[Saved entries]
────────────────────

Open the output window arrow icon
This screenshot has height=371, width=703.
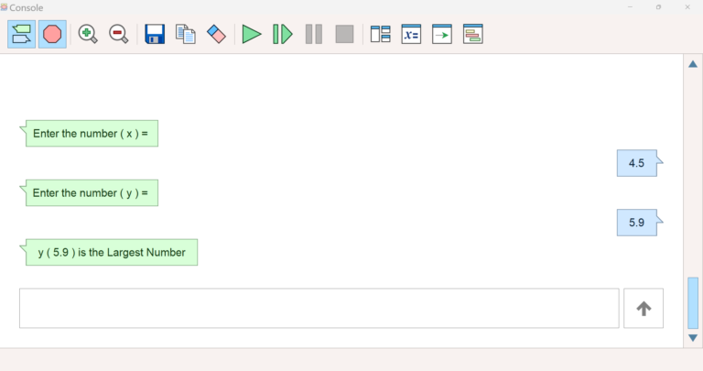(x=442, y=34)
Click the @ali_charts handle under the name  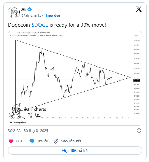(31, 15)
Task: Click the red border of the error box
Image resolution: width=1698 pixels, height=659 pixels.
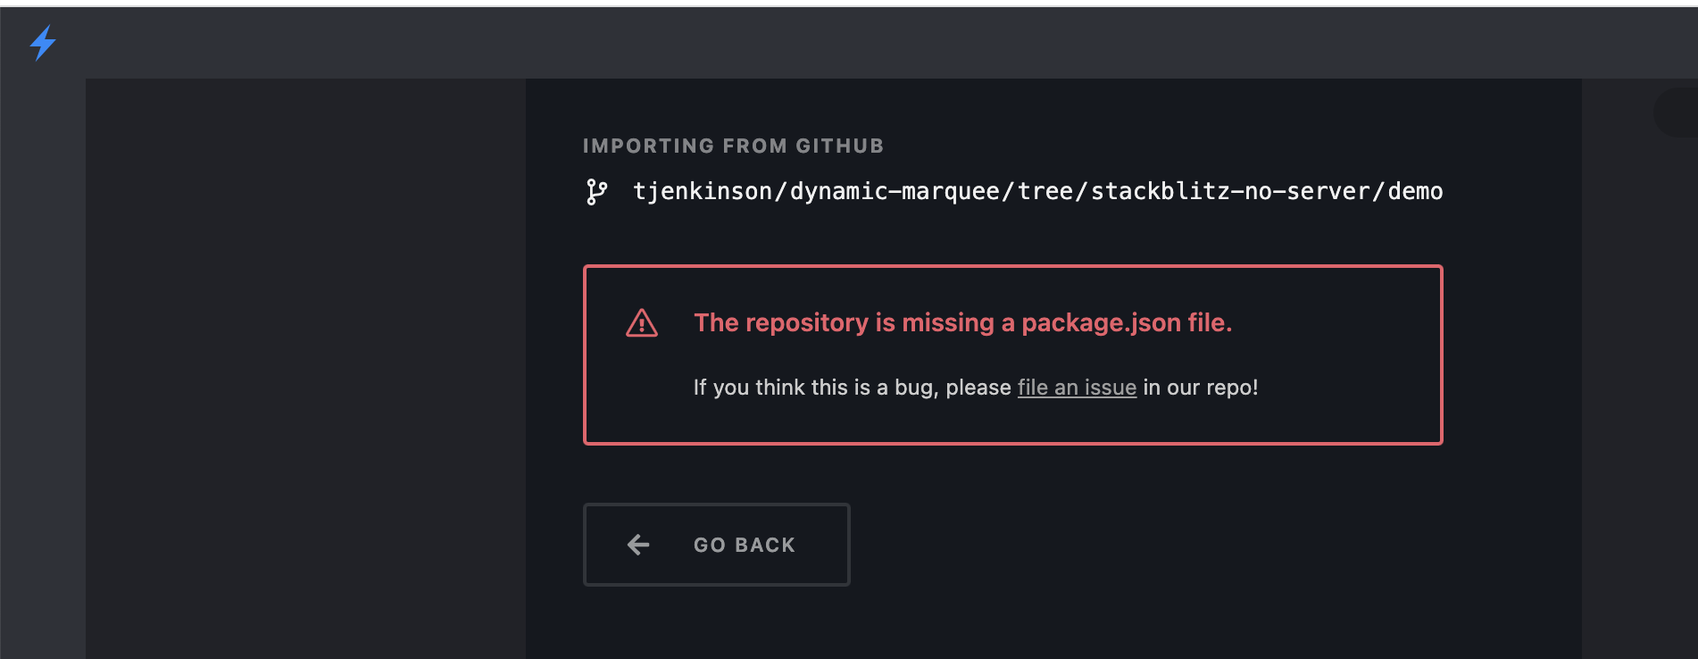Action: click(1013, 264)
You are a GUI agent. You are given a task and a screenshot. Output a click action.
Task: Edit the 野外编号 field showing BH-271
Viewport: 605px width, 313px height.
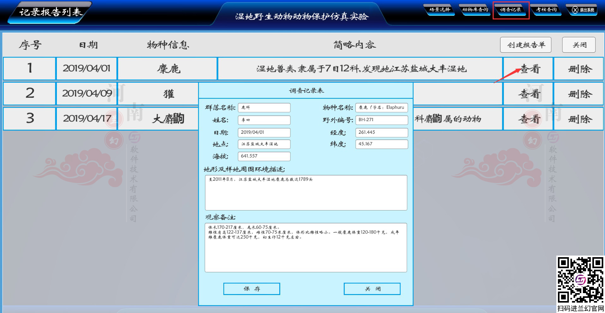381,120
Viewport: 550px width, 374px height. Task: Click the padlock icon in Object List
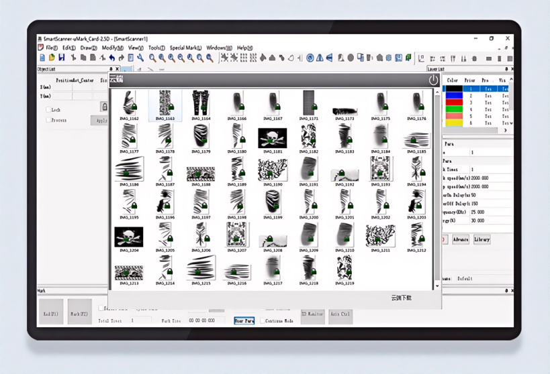click(105, 107)
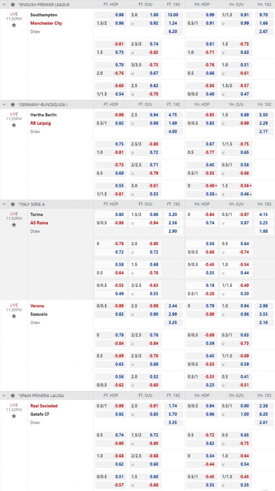Screen dimensions: 275x491
Task: Select Torino first-half 1X2 odds 4.15
Action: click(x=264, y=214)
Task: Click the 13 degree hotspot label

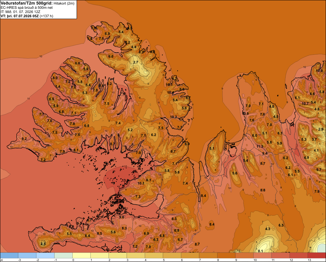Action: click(x=124, y=180)
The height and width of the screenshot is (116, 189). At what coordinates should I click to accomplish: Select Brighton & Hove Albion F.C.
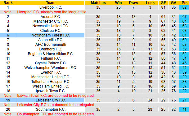pyautogui.click(x=51, y=54)
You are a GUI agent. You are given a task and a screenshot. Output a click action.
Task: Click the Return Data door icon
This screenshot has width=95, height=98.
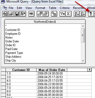point(23,14)
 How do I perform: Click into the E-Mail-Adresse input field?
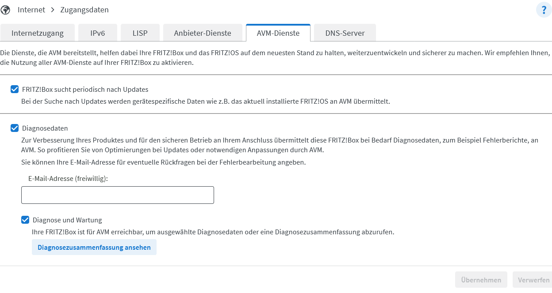118,195
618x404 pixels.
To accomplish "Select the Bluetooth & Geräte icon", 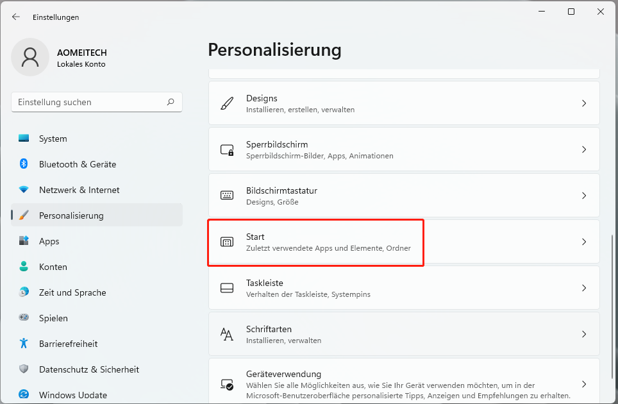I will (x=24, y=164).
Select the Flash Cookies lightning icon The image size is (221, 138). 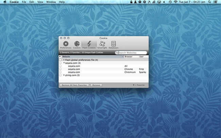(x=89, y=44)
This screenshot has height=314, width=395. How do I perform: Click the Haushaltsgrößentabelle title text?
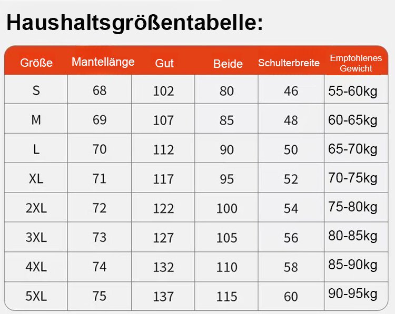(134, 24)
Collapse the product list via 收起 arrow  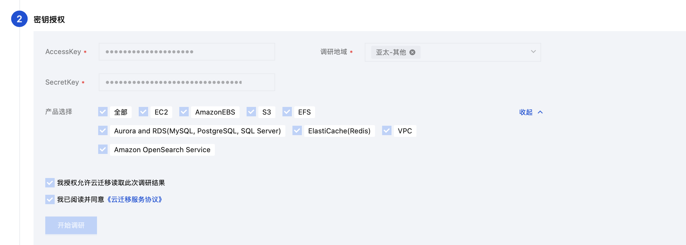(540, 112)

────────────────────

Assignment> Going by the data above, the answer is exactly the lines from the one holding "Task: Edit the 野外编号 field showing BH-271" to the one holding "618x404 pixels.", both kept, with the pictures left out.

Task answer>
Task: Edit the 野外编号 field showing BH-271
Viewport: 605px width, 313px height.
381,120
Viewport: 550px width, 374px height. Task: Click the padlock icon in Object List
click(105, 107)
Screen dimensions: 275x491
Task: Select Torino first-half 1X2 odds 4.15
Action: click(x=264, y=214)
Task: Click the 13 degree hotspot label

Action: click(x=124, y=180)
The height and width of the screenshot is (116, 189). At what coordinates should I click to accomplish: Select Brighton & Hove Albion F.C.
pyautogui.click(x=51, y=54)
You are a GUI agent. You are given a task and a screenshot. Output a click action.
Task: Click the Return Data door icon
This screenshot has width=95, height=98.
point(23,14)
 How do I perform: Click into the E-Mail-Adresse input field?
118,195
618x404 pixels.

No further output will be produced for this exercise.